## TASK OBJECTIVE
Convert the material from its first line through the line containing "Increase the playback", both included, into a two-column CSV with the headers source_text and answer. Give one row for each text and its answer, with each value as a single quoted field and every line break replaced by a space.

## RECORD EXTRACTS
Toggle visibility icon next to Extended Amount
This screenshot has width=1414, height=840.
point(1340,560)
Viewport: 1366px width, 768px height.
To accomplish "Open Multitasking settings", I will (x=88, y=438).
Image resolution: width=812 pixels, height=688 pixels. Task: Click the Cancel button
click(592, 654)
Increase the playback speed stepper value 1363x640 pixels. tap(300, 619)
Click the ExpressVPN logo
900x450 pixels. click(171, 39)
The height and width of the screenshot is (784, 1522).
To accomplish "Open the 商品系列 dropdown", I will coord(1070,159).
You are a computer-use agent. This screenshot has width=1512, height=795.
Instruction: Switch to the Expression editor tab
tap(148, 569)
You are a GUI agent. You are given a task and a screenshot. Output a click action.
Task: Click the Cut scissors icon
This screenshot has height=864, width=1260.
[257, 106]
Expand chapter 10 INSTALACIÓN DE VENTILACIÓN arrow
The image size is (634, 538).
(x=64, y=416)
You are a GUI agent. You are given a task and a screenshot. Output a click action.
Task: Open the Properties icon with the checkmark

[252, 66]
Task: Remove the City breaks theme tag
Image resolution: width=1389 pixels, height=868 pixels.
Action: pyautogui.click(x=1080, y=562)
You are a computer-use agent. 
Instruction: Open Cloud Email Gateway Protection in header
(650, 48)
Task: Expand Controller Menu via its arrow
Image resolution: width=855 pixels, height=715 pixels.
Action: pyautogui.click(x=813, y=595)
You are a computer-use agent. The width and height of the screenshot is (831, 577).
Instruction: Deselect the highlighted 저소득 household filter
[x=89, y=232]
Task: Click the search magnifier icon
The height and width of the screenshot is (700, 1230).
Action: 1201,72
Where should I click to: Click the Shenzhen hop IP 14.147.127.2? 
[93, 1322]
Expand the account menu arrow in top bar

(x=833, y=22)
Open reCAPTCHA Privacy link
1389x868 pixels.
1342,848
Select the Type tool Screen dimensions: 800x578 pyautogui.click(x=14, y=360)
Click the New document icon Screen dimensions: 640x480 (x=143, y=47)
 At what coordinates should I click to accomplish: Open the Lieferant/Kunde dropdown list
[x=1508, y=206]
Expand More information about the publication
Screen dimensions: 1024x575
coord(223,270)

## TASK ANSWER
source_text,answer
"Toggle visibility icon next to Extended Amount This screenshot has width=1414, height=840.","point(1340,560)"
"Viewport: 1366px width, 768px height. To accomplish ""Open Multitasking settings"",","I will (x=88, y=438)."
"Image resolution: width=812 pixels, height=688 pixels. Task: Click the Cancel button","click(592, 654)"
"Increase the playback speed stepper value 1363x640 pixels.","tap(300, 619)"